"A budget is the financial expression
of the project’s statement of work."
-Patricia Hawk, Oregon State University
Budgeting is one of the most important aspects of writing a grant proposal. It is the financial translation of your project into reality. Effective budgeting promotes the smooth execution of your project, and helps ensure that needs, both foreseen and unforeseen, can remedied effectively.
The ORSP staff are available to assist you as you construct your budget, however here are a few questions to keep in mind.
- Does the funder require cost sharing? If so, you may find the Cost Sharing page and Reassigned Time and Match Guidelines helpful. You must note on the Intent to Apply Form if cost sharing is required or intended, and discuss it with the ORSP, your chair, and possibly your dean.

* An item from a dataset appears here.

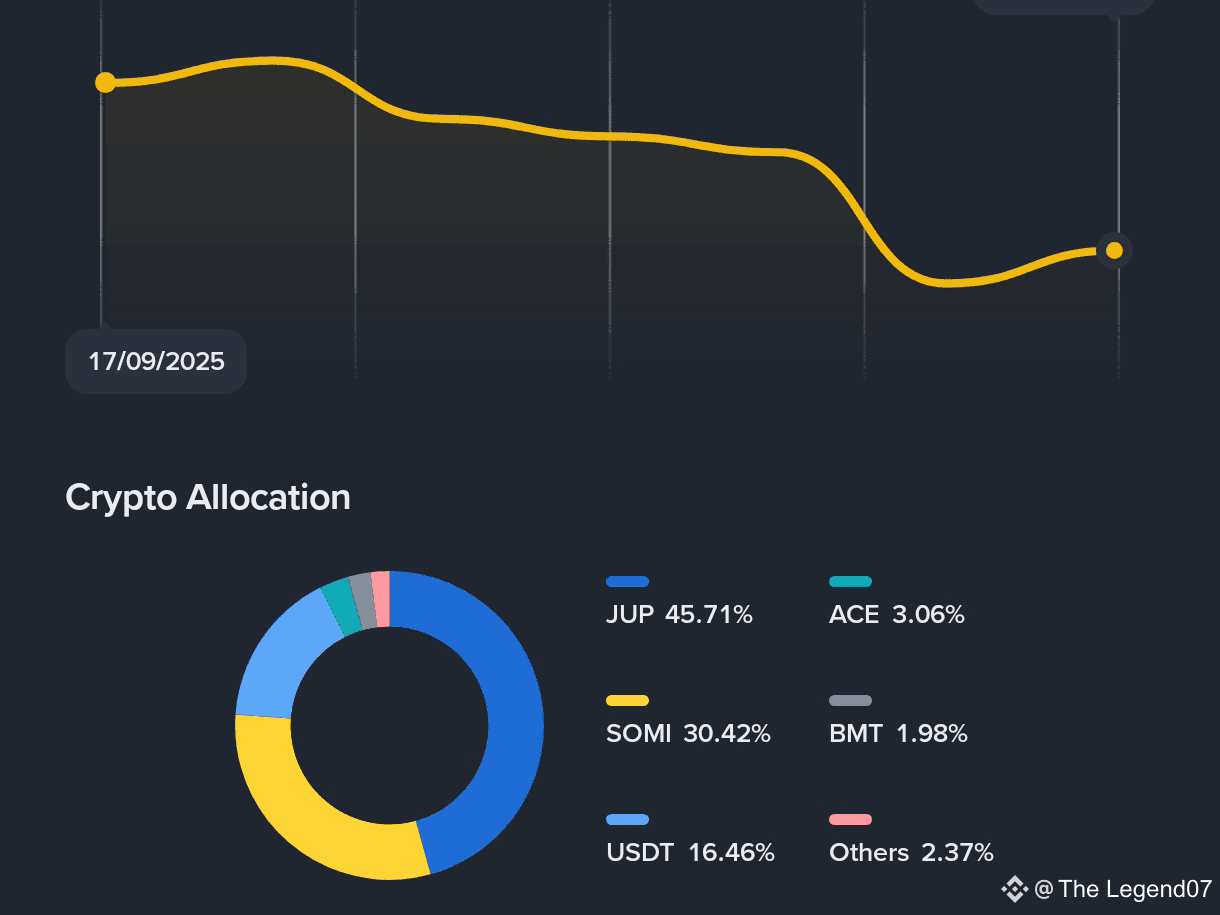Screen dimensions: 1220x915
Task: Select the right endpoint dot on the chart
Action: coord(1113,250)

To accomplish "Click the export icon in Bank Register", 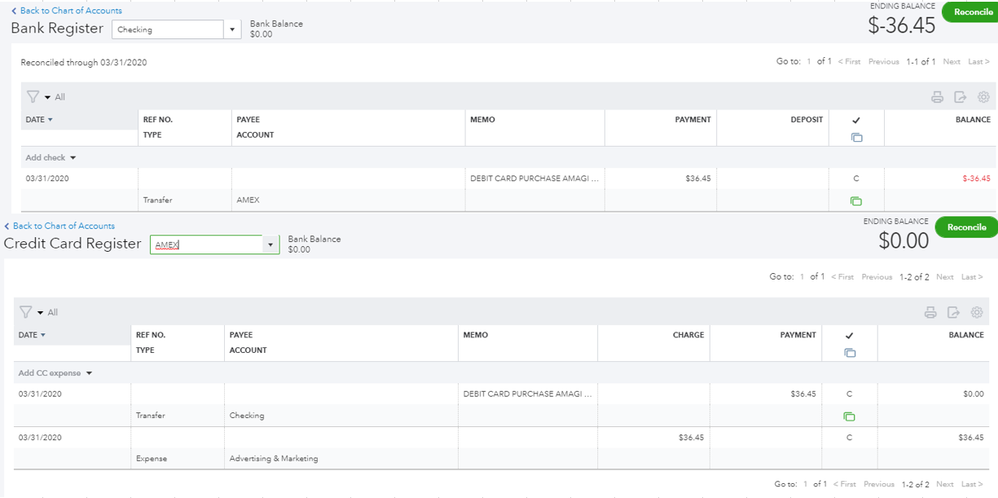I will coord(960,97).
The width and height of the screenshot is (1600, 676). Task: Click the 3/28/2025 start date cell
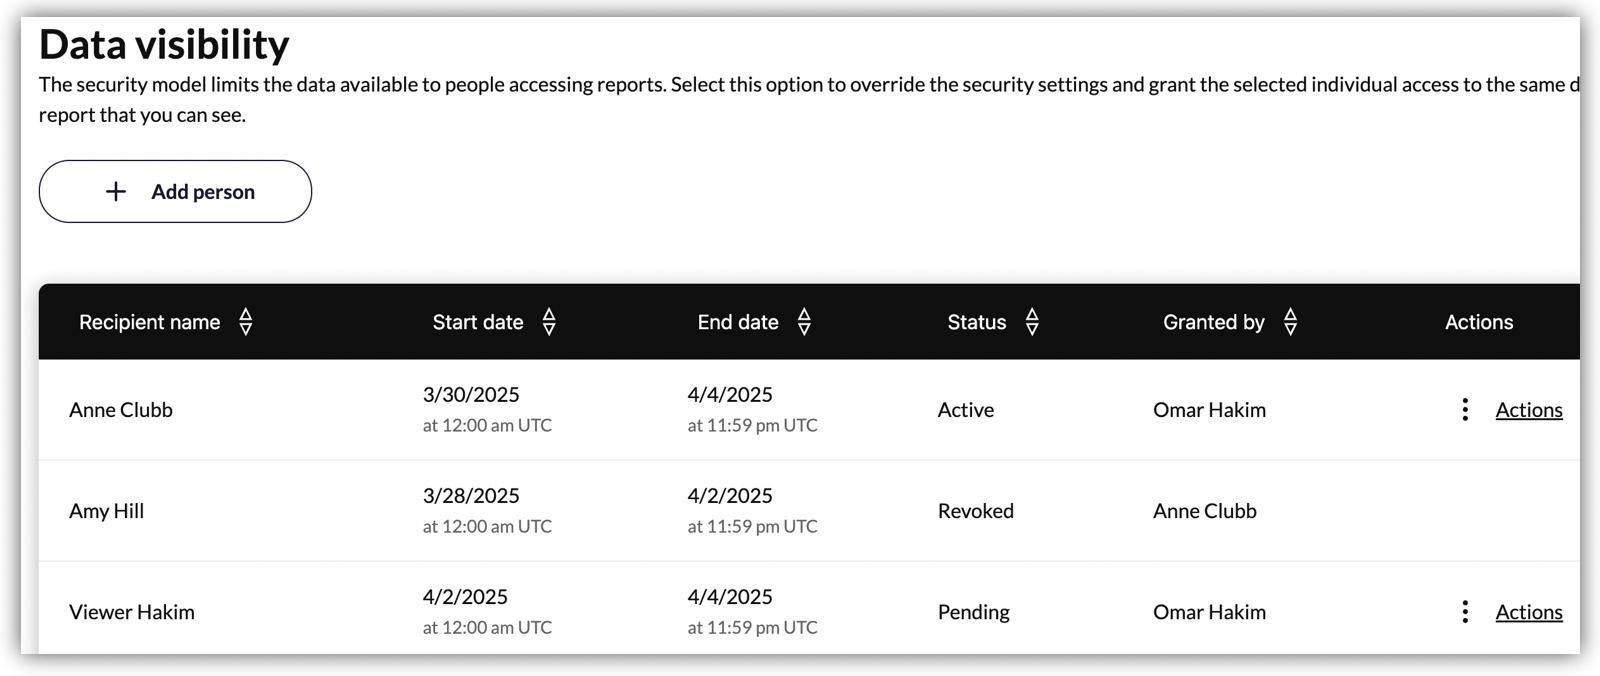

- Will the funder pay indirect or Facilities & Administration (F&A)? If so, you must include this at the current negotiated rate of 38%. If the funder sets a lower F&A or indirect rate in writing, the Unversity will work with the given rate.
- All employee salary and wages must include fringe benefits at 26.8% for federal grants. For foundation grants, the current LMU fringe rate is used.
- If you are interested in a course release, or reassigned time, see the LMU Reassigned Time and Match Guidelines.
- Check the funder's exclusions and do not include items the funder considers unallowable, for example, most federal grants will not pay for refreshments at a reception. Some foundations will not fund salaries. Read the grant guidelines carefully.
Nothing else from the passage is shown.